Tropic Sprockets / Together Together
By Ian Brockway
This warm comedy from Nikole Beckwith (Stockholm Pennsylvania) is affectionate and engaging. While it employs usual plot-points from other romantic comedies, the strength of “Together Together” comes from the spirit of the characters and its willingness to be subtle and understated.
With a masterful sense of economy, no one scene is superfluous or unnecessary.
Matt (Ed Helms) is a solitary single man with aspirations to contribute and give something to life other than himself. He interviews Anna (Patti Harrison) in the effort to find a surrogate and to have a child.
Matt hires Anna and the plan is set. Anna does not want a relationship beyond the platonic.

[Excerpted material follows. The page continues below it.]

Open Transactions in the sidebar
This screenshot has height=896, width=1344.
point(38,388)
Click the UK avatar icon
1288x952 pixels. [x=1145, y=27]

Matt is nervous. He wants to be friends but does not know how to conduct himself.
While there have been many comedies about single lonely men, “Greenberg,” “The Lonely Guy,” and “40-Year-Old Virgin,” just to name a few, “Together Together” is unusual because it doesn’t go for any high drama or conflict. Matt is mostly calm and content with himself. He is not anguished or anxiety ridden. Matt simply wants to experience having a child.
Ed Helms, usually a comic actor in screwball comedies, shows genuine merit and restraint here, not going for big laughs or guffaws, and he has never been better. Patti Harrison is excellent. Awkward and weary but also direct and forthright, Harrison’s role is without artifice or cartoony flourish. Comedian and personality Tig Notaro has a good role as a therapist, along with SNL writer and surreal comic Julio Torres as Anna’s sarcastic confidante.
With brief and pointed scenes that are almost impressionistic, Matt and Anna evolve through small talk, Matt is not a genuine loner at the core, nor is he a popular man by any definition. Matt sees himself somewhere in the middle but he is far from a nerd.
Anna admits that life has not quite worked for her, yet she doesn’t conform. Until she becomes inspired or driven by something, Anna is content.
“Together Together” illustrates the apprehensive and insecure comic moments of life itself. The film is thoughtful and immersive and will keep you guessing until the very end with just a hint of disturbance and unease.